Kommentar

Null-Retax = Null-ErBarmen Nadine Tröbitscher, 24.04.2018 10:12 Uhr

Berlin - 

Missachtet ein Fußgänger die Rote Ampel, wird eine Strafe von fünf Euro fällig. Wer bei Rot geht und einen Unfall verursacht, zahlt zehn Euro. Missachtet ein Apotheker das Aut-idem-Kreuz oder den Rabattvertrag, kann die Strafe deutlich höher ausfallen. Dann bezahlt er sozusagen gleich die ganze Ampelanlage. Dass ihn das die Existenz kosten kann, beeindruckt die Kassen nicht.

Apotheker stehen nicht nur mit einem Bein im Gefängnis, sondern zusätzlich am Abgrund. Einen Fallschirm gibt es nicht, auf Rettung aus Kulanz dürfen Apotheker nicht hoffen. Jede kleine Unachtsamkeit kann bestraft werden und den Stoß in den Abgrund bedeuten.

Den Ritterschlag für den Schubs haben die Kassen vom Bundessozialgericht erhalten. Denn nach dem Urteil aus Kassel verlieren Apotheker den Vergütungsanspruch, wenn der Rabattvertrag der Kasse nicht bedient wird. Die Nullretax ist also Berufsrisiko, wenn der Apotheker seine Pflichten nicht erfüllt. Kassen müssen für „nicht veranlasste, pflichtwidrige Arzneimittelabgaben nicht zahlen“, urteilten die Richter.

Wie aber sollen Apotheker im Wirrwarr von Arzneimittelrichtlinien, Anlagen, Verträgen, Präqualifizierungen und Ausnahmen von Ausnahmen noch wissen, was vertragskonform ist. Die Aut-idem-Regelung ist ohnehin verwirrend. Vor jedem Arzneimittel ist das Kästchen „oder das Gleiche“ zu finden – ist es angekreuzt, wird der Austausch verhindert. Verkehrte Welt, denn sonst bedeutet ein Kreuz stets Zustimmung. Apotheker und Ärzte müssen also umdecken. Das Kreuz gilt jedoch nicht immer. Nur beim Austausch von Original und Generikum, nicht bei Original und Reimport – wieder umdenken! Dann gilt aber nicht jedes „Gleiche“, sondern nur was die Kasse als gleich befindet und in einem Rabattvertrag festhält.

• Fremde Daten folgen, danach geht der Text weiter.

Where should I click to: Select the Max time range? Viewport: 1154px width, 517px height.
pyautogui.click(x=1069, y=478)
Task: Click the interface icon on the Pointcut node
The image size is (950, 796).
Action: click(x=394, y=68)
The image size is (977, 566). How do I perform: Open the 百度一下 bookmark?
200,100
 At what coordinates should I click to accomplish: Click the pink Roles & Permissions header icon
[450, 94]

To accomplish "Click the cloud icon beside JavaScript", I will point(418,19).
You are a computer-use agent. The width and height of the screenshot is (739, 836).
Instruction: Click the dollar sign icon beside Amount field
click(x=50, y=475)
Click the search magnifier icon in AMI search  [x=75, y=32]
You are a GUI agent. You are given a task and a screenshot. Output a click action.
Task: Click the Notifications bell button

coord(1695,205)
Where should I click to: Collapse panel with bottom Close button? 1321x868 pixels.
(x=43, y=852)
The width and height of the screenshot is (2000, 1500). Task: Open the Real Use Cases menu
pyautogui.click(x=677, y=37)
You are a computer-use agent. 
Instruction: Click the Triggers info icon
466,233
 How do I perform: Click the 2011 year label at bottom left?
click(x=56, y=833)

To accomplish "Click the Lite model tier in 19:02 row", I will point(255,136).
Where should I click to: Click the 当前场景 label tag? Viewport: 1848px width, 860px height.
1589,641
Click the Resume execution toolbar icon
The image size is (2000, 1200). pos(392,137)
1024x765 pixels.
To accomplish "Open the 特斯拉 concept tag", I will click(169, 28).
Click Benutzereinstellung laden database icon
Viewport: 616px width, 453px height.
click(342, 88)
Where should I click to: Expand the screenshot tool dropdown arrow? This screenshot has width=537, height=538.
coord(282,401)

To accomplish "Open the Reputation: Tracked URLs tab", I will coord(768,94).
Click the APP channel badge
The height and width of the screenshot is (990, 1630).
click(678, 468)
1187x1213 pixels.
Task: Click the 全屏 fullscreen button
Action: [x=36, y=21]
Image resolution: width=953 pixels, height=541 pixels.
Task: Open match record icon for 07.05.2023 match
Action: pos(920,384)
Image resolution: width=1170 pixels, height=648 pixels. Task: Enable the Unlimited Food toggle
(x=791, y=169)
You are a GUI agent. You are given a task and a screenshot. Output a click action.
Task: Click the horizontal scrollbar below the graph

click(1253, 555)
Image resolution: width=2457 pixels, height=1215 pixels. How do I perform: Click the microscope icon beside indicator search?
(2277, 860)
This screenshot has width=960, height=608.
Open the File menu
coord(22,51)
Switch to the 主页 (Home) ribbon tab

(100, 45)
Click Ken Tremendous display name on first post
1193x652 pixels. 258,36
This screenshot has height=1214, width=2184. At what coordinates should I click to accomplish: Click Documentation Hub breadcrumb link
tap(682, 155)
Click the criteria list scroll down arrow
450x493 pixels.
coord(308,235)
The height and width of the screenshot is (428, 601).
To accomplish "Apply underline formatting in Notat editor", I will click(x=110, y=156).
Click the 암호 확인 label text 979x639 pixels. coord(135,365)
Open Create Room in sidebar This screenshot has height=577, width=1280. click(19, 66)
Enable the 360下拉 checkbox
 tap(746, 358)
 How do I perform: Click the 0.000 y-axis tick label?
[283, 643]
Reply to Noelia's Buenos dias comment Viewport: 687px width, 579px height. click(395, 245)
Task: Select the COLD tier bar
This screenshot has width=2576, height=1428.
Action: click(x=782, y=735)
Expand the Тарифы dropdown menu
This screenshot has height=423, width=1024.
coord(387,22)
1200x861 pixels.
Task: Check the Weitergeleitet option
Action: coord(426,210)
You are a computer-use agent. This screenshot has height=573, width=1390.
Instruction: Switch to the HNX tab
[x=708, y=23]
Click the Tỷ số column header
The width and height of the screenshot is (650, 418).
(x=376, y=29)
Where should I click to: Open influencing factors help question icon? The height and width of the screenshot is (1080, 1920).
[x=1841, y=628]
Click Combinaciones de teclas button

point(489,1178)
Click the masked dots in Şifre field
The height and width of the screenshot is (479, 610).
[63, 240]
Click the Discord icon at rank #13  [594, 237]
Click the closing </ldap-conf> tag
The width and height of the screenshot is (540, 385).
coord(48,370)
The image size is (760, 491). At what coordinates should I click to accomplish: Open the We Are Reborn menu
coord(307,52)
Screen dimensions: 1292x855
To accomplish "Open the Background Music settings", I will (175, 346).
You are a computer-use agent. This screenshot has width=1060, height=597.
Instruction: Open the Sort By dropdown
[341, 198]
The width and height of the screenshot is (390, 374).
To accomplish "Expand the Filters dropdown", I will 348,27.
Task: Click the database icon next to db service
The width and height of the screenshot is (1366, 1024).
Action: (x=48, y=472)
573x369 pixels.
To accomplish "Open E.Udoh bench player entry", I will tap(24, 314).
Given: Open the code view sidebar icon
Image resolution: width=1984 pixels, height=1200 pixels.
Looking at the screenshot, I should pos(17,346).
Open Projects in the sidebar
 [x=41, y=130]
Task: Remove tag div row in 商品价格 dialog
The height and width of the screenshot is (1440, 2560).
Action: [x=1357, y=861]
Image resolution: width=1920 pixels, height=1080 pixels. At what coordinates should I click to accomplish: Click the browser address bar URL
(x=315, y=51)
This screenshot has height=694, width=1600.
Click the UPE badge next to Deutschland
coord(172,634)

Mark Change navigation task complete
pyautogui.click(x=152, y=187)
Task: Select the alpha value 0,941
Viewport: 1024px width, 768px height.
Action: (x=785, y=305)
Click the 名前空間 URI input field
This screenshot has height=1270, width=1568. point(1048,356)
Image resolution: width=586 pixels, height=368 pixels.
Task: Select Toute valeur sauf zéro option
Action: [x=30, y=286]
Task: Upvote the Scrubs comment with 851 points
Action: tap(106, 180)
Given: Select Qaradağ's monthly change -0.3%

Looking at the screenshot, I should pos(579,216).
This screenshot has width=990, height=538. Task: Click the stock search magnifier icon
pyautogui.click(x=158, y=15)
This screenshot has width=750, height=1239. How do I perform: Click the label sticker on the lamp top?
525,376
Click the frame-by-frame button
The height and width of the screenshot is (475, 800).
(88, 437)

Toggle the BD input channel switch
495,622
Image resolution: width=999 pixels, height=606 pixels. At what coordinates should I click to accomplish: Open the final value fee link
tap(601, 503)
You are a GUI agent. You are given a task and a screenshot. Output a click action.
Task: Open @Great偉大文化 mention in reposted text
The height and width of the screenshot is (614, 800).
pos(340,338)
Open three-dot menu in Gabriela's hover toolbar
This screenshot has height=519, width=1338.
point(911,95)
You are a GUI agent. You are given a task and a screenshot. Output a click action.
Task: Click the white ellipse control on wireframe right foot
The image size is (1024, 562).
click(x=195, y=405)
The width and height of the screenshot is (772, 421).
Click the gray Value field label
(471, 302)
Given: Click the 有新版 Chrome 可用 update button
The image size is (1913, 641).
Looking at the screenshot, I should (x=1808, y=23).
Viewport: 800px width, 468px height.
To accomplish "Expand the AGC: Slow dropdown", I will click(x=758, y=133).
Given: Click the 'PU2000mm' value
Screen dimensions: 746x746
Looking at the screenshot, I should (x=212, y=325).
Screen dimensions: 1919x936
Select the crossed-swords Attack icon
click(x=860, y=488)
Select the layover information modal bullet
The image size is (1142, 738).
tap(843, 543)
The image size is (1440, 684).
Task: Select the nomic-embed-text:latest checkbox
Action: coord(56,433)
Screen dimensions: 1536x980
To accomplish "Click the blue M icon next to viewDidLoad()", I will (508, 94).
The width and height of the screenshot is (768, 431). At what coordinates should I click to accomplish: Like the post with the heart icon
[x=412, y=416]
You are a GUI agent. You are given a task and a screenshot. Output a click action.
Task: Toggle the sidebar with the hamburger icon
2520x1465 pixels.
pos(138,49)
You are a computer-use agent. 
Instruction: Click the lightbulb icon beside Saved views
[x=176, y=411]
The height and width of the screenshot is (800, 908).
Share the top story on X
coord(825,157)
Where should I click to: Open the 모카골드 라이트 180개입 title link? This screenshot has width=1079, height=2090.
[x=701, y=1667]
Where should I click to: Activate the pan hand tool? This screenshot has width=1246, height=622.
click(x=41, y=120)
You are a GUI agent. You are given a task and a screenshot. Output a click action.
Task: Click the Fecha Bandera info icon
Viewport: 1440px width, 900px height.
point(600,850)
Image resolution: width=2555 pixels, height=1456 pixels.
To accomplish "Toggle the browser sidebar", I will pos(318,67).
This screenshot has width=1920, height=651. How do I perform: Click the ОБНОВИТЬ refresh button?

Auf der anderen Seite heißt es in der Vereinbarung zwischen Deutschem Apothekerverband (DAV) und Kassen: Kein Schaden, keine Retax. Aber worin und bei wem sich ein Schaden materialisiert, ist nicht definiert! Der Patient wurde mit dem richtigen Wirkstoff in der richtigen Dosierung und Darreichungsform versorgt. Der Kasse entgeht im schlimmsten Fall der Rabatt. Weil der aber geheim bleiben soll, zahlt die Apotheke den gesamten Deckel.

Kulanz? „Kulanz ist schön, aber ich nehme lieber das Geld“, sagt einmal ein Retax-Mitarbeiter in vertrauter Runde. Der Apotheker bleibt auf den Kosten sitzen, die Kassen sparen und bauen ihr finanzielles Polster aus. Vor allem wenn es um Hochpreiser geht, kann die Disziplinarmaßnahme existenzbedrohend sein. Von einer ungerechtfertigten Bereicherung müsste die Rede sein, denn diese ist definiert, dass jemand (= Kassen) durch die Leistung eines anderen (= Apotheke) einen finanziellen Vorteil erlangt. Nur das haben die Richter in Kassel irgendwie ausgeblendet.

Ein finanzieller Vorteil auf rechtlicher Grundlage also. Für die Apotheke Selbstmord in Raten. Unbezahlte Leitung kann bei kleineren Beträgen erst ein Körperteil kosten und bei Hochpreisern den Todesstoß bedeuten. Auch das wäre ein Thema, wenn wir über die GKV-Finanzreserven reden, lieber Jens Spahn.